Most patients don't need extra tests for diagnosis

Doctors said tests such as CT scans and ultrasounds only helped in making a diagnosis in about one in three cases.


Reuters August 13, 2011
Most patients don't need extra tests for diagnosis

NEW YORK: Examining patients and taking a medical history are more useful to hospital doctors in diagnosing patients than high-tech scans, suggests a new study from Israel.

Doctors said that when tests such as CT scans and ultrasounds were given to patients right after they showed up at the ER, the imaging only helped in making a diagnosis in about one in three cases.

"The doctoring process is still a personal communication between the patient and the clinician," said Dr. Matthew Sibbald, a cardiologist at the University of Toronto who wasn't involved in the new study.

"As much as we want to ...rely on the technology, it's not the technology that helps us make a diagnosis," he told Reuters Health.

Those types of imaging tests add heft to a hospital bill and research suggests the low levels of radiation from multiple CT scans might increase a person's risk of cancer over the long term.

To see whether such scans were really helpful, researchers led by Dr. Ami Schattner of Kaplan Medical Center in Rehovot, Israel, followed all the patients who showed up in the ER of an Israeli teaching hospital and were subsequently admitted to the hospital.

Over about two months, 442 consecutive patients with a range of ailments made up the study group. Each was separately examined by two doctors, a resident and a senior physician, who also asked patients about past health problems.

Both doctors had access to results from all routine tests, including blood and urine analysis, and any extra scans that had been done when the patient first got to the ER.

The researchers later looked at how accurate the clinicians were in their decisions, compared to the final diagnoses patients were given during or after their hospitalization. They also asked the doctors what factors they relied on most when diagnosing each patient.

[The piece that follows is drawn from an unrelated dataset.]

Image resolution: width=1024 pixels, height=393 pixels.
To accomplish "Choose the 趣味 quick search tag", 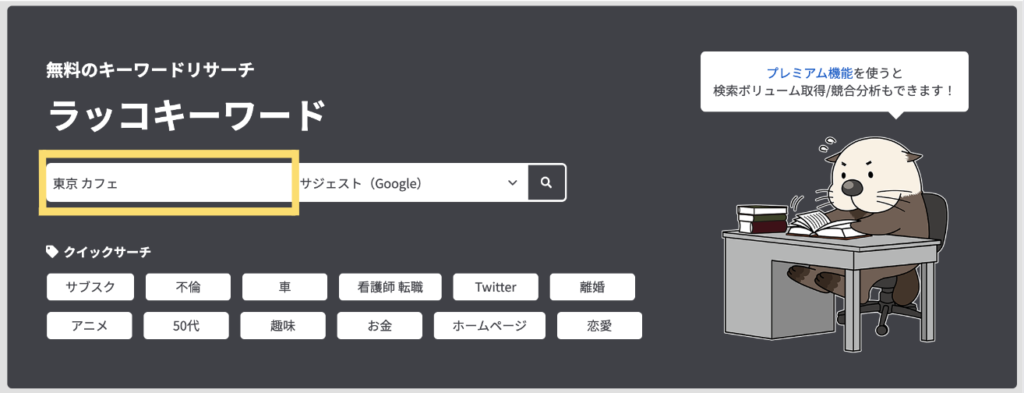I will click(x=283, y=326).
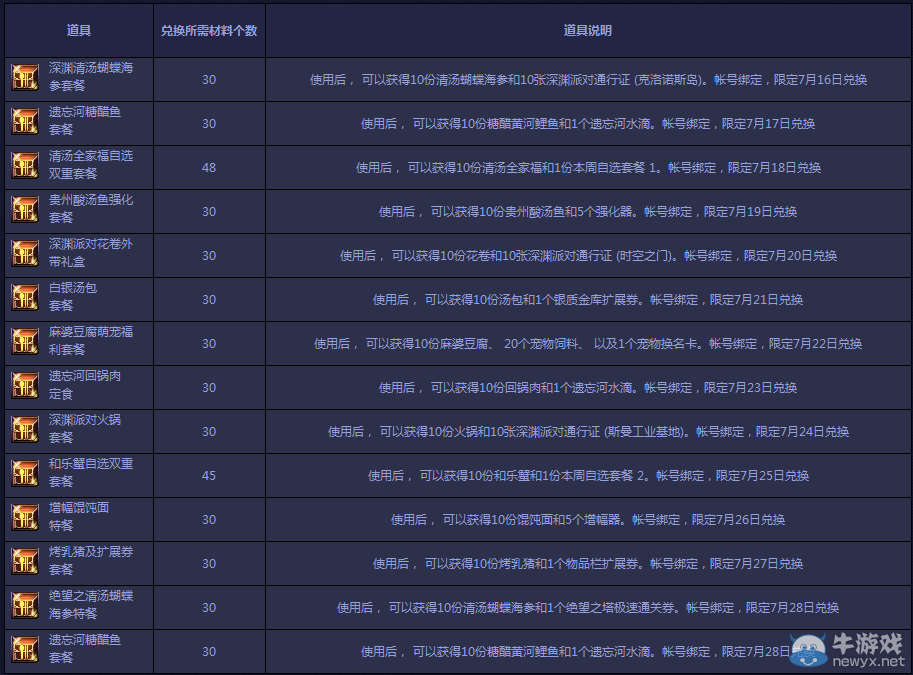
Task: Click the 48 material count for 清汤全家福
Action: 207,167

Both clinicians made the correct diagnosis between 80 and 85 percent of the time.

Only about one in six patients had extra testing (mostly CT scans, usually of the head) done in the ER -- the rest just had simple blood, urine or heart tests.

But even for the patients who did have extra scans, the doctors said the results helped to make a diagnosis only about one-third of the time.

Instead, patient history alone or history plus a physical exam were most important to a doctor's correct diagnosis in almost 60 percent of cases.

When basic tests were included, they were the basis of more than 90 percent of correct diagnoses along with history and exams.

CT scans are important in some cases, such as when a person has a head injury and doctors want to rule out bleeding, Sibbald said. But, "they're done so routinely," he added. "I think it's important to realize that just getting an image of somebody isn't a diagnosis."

And doing extra scans isn't harmless. Even if each scan only exposes patients to a small amount of radiation, it can add up, along with radiation from similar screening and other scans, over a lifetime.

In addition, Sibbald said, "you run the risk of just finding odd lumps or bumps which leads to more imaging."

CT scans typically cost a few hundred dollars each and use of the test continues to rise -- especially in the U.S.

An estimated 72 million CT scans were done in the U.S. in 2007.

Sibbald said that a patient history is still the most essential piece of information for doctors. "Without the history, they're defenseless," he said. "They haven't had a chance to frame what they're looking at."

"Basic clinical skills remain a powerful tool, sufficient for achieving an accurate diagnosis in most cases," Schattner and his colleagues wrote in Archives of Internal Medicine.

"Physicians may count more on their clinical faculties when making decisions about patients," they concluded.